Since then, his left hand had been cuffed to a gurney and he had been guarded by officers from the 81st Precinct in Brooklyn, where he worked.
He rolled the gurney to the phone and dialed a number, but the call was immediately disconnected by a sergeant, who said, “Hey, I thought perps weren’t allowed to use the phone,” according to a federal lawsuit that Officer Schoolcraft has filed against the city, saying he was punished for whistle-blowing.
Then, the suit charges, six officers pushed Officer Schoolcraft back down on the gurney, and a second handcuff was tightened around his left wrist.
Officer Schoolcraft was not, however, a perp — as the police call someone charged with a crime.
He was a police officer who had accurately reported wrongdoing by his supervisors, and who had left work an hour early the previous day. The very people he implicated — and who knew that he had — decided that his early departure and failure to answer the telephone constituted a psychiatric emergency. Led by a deputy chief and a deputy inspector, officers raided his apartment and brought him in cuffs to the psychiatric emergency room. Throughout the encounter in his home, which was secretly captured on audiotape, Officer Schoolcraft sounds calm, and not like a threat to anyone. His suit claims that the hospitalization, which lasted six days, was meant to shut him up.

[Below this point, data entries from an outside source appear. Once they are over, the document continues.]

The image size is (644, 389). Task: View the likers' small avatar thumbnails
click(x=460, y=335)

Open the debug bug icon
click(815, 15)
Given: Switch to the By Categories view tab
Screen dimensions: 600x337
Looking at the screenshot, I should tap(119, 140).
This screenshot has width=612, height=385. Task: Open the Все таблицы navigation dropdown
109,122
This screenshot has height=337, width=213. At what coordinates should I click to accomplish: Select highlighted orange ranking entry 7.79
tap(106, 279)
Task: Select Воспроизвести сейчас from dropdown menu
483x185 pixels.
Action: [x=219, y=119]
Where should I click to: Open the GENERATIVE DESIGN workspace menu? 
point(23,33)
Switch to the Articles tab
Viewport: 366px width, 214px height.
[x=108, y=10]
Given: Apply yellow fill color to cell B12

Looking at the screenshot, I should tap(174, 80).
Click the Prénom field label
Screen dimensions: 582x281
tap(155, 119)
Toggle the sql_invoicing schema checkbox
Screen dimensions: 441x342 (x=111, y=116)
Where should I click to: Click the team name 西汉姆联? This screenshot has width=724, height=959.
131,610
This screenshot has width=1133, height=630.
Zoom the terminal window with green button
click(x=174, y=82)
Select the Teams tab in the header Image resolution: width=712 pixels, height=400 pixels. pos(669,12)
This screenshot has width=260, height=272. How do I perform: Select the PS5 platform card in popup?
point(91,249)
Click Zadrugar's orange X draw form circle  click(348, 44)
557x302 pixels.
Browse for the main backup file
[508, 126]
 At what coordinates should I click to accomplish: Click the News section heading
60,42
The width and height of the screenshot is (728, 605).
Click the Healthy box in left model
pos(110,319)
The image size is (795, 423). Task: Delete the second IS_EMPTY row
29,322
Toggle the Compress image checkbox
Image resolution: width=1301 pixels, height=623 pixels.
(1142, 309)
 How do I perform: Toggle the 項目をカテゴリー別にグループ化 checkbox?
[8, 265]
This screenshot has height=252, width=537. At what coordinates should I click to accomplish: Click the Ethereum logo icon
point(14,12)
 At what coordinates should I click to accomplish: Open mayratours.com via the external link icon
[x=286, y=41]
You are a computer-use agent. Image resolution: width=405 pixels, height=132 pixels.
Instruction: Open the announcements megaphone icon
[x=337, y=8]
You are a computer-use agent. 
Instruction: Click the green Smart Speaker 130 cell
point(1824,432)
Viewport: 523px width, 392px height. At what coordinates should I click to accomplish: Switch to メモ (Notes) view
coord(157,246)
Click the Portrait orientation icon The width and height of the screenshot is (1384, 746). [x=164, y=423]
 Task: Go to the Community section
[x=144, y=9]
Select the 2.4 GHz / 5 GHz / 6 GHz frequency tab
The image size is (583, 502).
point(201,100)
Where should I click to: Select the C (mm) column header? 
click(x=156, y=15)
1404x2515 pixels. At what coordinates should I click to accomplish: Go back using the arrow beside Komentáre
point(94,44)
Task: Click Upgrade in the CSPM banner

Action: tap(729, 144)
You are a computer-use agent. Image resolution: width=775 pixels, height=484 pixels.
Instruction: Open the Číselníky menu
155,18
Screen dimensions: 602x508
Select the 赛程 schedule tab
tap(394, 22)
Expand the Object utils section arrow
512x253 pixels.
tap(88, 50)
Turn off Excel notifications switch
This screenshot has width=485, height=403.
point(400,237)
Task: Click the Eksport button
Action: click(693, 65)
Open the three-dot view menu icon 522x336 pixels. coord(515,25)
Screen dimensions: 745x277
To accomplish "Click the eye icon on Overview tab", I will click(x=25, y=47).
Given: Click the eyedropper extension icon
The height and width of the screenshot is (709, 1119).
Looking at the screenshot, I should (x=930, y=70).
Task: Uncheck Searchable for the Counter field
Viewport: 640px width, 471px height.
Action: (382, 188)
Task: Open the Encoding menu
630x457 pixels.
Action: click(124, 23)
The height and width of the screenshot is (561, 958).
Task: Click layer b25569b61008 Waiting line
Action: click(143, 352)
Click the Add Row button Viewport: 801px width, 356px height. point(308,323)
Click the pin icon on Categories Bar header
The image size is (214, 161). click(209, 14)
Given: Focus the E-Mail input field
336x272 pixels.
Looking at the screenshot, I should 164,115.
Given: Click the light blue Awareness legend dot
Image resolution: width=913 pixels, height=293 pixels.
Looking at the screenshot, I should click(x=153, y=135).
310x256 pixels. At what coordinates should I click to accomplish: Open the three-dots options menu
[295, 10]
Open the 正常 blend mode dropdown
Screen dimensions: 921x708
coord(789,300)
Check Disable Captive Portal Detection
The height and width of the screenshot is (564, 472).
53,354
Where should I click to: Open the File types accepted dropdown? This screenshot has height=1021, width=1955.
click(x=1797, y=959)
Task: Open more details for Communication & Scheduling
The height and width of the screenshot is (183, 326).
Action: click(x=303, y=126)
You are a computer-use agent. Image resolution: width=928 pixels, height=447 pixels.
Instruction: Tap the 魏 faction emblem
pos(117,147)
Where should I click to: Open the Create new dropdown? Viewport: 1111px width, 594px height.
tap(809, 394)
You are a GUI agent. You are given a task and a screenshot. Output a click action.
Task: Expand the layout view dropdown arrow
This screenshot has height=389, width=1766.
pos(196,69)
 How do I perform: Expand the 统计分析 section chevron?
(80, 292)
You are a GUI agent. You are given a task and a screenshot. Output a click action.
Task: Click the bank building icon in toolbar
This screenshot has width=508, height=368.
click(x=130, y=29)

The second cuff was fastened so tightly that his hand turned blue, the lawsuit says.
Dressed only in a gown, he spent three days in the psychiatric emergency room, then another three days in a locked ward among seriously disturbed people, with no phone, clock or mirror.
After his father tracked him down and brought him home, Jamaica Hospital Medical Center sent Adrian Schoolcraft a bill for $7,185.